### Consigne A
Pour chacune des affirmations suivantes, dites si elle concorde avec le texte sur les communs, et justifiez par oui ou par non en citant mot pour mot le passage décisif. (i) Le mouvement Terre de Liens réunit en France 150 fermiers. (ii) Les communs sont définis comme des ressources. (iii) On peut dresser un inventaire exhaustif des communs.
### Consigne B
Prolongez le texte sur les communs à partir de sa dernière phrase.

### Extrait du texte
☆ ☆ ☆ ☆ ☆

Les citoyens font commun en faisant la banque
Une autre forme de communs mérite d'être citée, c'est quand des commoneurs cassent leur tirelire pour soutenir le financement d'activités au service du bien commun. Des artisans, des agriculteurs qui veulent exercer ces métiers au bénéfice des gens, et qui sont bloqués parce qu'ils ne peuvent pas se payer le minimum d'outils pour débuter. Ils sont bien sûr refoulés par les banques, jugés insolvables. On peut citer les Cigales4, la NEF5, Oïko crédit6, Habitat et humanisme7, Terre de Liens8. Il y a aussi les plates-formes participatives sur Internet. A chaque fois qu'un groupe de citoyens s'attache à une personne et à son projet pour le soutenir dans son activité, ce sont des commoneurs qui se mettent en marche, c'est un commun qui naît.
Je témoigne de l'exemple du mouvement Terre de Liens qui me tient particulièrement à cœur. Terre de Liens, ce sont en France quelques 800 bénévoles actifs, 15 000 actionnaires et donateurs, 150 fermiers, tous commoneurs engagés ensemble pour la préservation des terres agricoles. Ces terres, mais aussi leur charte, leurs actions, leurs plaidoyers, leurs fêtes, leurs prises de tête aussi... sont leur commun. Oui, depuis maintenant 15 ans, les commoneurs Terre de liens font commun.
Ces exemples nous montrent que les communs ne sont pas des ressources. Ce sont quelquefois des ressources, plus une communauté définie et les protocoles, valeurs et normes inventés par cette communauté pour les gérer. Il est exact qu'il y a un besoin urgent de gérer certaines ressources – l'atmosphère, les océans, le savoir génétique, la biodiversité, l'eau, la terre – comme des communs. Actuellement, ce sont des communs en puissance...
Pour récapituler, les communs en quelques mots
Citations du livre de David Bollier
Les communs, c'est :
- un système social en vue de la gestion responsable à long terme des ressources, qui préserve les valeurs partagées et l'identité d'une communauté ;
- un système auto-organisé par lequel des communautés gèrent leurs ressources (épuisables ou renouvelables) de manière indépendante de l'Etat et du marché ;
- la richesse dont nous héritons ou que nous créons ensemble et que nous devons transmettre à nos enfants, à savoir : les dons de la nature, les infrastructures civiques, les œuvres et traditions culturelles, le savoir ;
- un secteur de l'économie (et de la vie) qui crée de la valeur de manière souvent considérée comme allant de soi - mais qui est souvent compromise par l'Etat/marché.
Il ne peut exister d'inventaire exhaustif des communs,
parce qu'un commun peut émerger n'importe où dès lors qu'une communauté décide qu'elle souhaite gérer une ressource de manière collective, dans une optique d'accès et d'usage équitables et durables.
Il n'est pas de communs sans "faire commun"
Les communs doivent être conçus comme un nom. Ils doivent être animés par la participation à la base, la responsabilité personnelle, la transparence, l'autorégulation et la reddition de comptes.

☆ ☆ ☆ ☆ ☆

### Données relevées
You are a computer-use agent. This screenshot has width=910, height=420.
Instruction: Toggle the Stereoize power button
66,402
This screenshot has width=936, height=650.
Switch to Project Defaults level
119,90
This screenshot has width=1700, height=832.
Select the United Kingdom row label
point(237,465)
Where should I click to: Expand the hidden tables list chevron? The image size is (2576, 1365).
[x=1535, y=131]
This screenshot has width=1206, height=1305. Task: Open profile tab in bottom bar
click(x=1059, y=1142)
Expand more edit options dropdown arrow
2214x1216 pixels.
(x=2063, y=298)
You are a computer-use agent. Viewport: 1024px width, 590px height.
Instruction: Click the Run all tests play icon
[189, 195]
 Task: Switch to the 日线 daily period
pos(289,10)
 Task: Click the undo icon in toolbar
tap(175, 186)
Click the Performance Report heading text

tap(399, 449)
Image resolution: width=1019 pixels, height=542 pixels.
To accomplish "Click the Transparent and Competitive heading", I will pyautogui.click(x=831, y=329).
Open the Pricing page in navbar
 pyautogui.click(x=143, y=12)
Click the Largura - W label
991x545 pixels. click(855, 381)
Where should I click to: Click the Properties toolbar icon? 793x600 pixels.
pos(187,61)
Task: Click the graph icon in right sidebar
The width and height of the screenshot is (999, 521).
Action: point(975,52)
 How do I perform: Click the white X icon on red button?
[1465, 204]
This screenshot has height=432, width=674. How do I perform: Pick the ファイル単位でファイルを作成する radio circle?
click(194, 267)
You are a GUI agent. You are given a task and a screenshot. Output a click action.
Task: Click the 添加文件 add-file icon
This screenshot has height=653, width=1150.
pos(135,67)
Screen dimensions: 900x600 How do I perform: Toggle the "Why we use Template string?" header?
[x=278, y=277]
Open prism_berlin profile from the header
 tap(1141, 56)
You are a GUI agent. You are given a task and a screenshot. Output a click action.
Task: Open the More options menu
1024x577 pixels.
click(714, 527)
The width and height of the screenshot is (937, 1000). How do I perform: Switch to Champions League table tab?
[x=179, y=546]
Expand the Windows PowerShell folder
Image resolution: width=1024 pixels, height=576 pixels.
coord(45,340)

☆ ☆ ☆ ☆ ☆

### Réponse A
(i) Oui : « Terre de Liens, ce sont en France quelques 800 bénévoles actifs, 15 000 actionnaires et donateurs, 150 fermiers ».
(ii) Non : « Ces exemples nous montrent que les communs ne sont pas des ressources. »
(iii) Non : « Il ne peut exister d'inventaire exhaustif des communs ».

### Réponse B
L'enclosure des communs constitue un des problèmes les plus cruciaux et les plus négligés de notre époque.
Il s'agit de l'expropriation et de la commercialisation de ressources partagées, le plus souvent en vue d'un profit commercial privé : le brevetage des gênes et des formes de vie, l'usage des copyrights pour verrouiller la créativité et la culture, la privatisation de l'eau et de la terre,...
Les enclosures sont une forme de dépossession.
Elles signifient la privatisation et la marchandisation de ressources qui appartiennent à une communauté ou à tout le monde, et le démantèlement de la culture des communs au profit des marchands qui font peu de cas des valeurs locales, richesses pourtant essentielles pour les commoneurs.
Les communs classiques sont des communs à petite échelle, constitués autour de ressources naturelles.
2 milliards de personnes dépendent de communs pour leurs subsistance quotidienne. Tout aussi importants, les communs fondés sur Internet et les technologies numériques constituent l'un des types les plus solides de communs, car ils permettent de créer un important patrimoine de connaissances et de biens partagés.
Pour les commoneurs, la tâche politique immédiate est de trouver les nouvelles structures juridiques, institutionnelles ou sociales qui puissent permettre à divers types de communs d'opérer à une échelle plus importante, de protéger leurs ressources des enclosures du marché et de garantir la puissance générative de leurs communs.
De nouvelles formes et de nouvelles pratiques de communs sont nécessaires à tous les niveaux - local, régional, national et global.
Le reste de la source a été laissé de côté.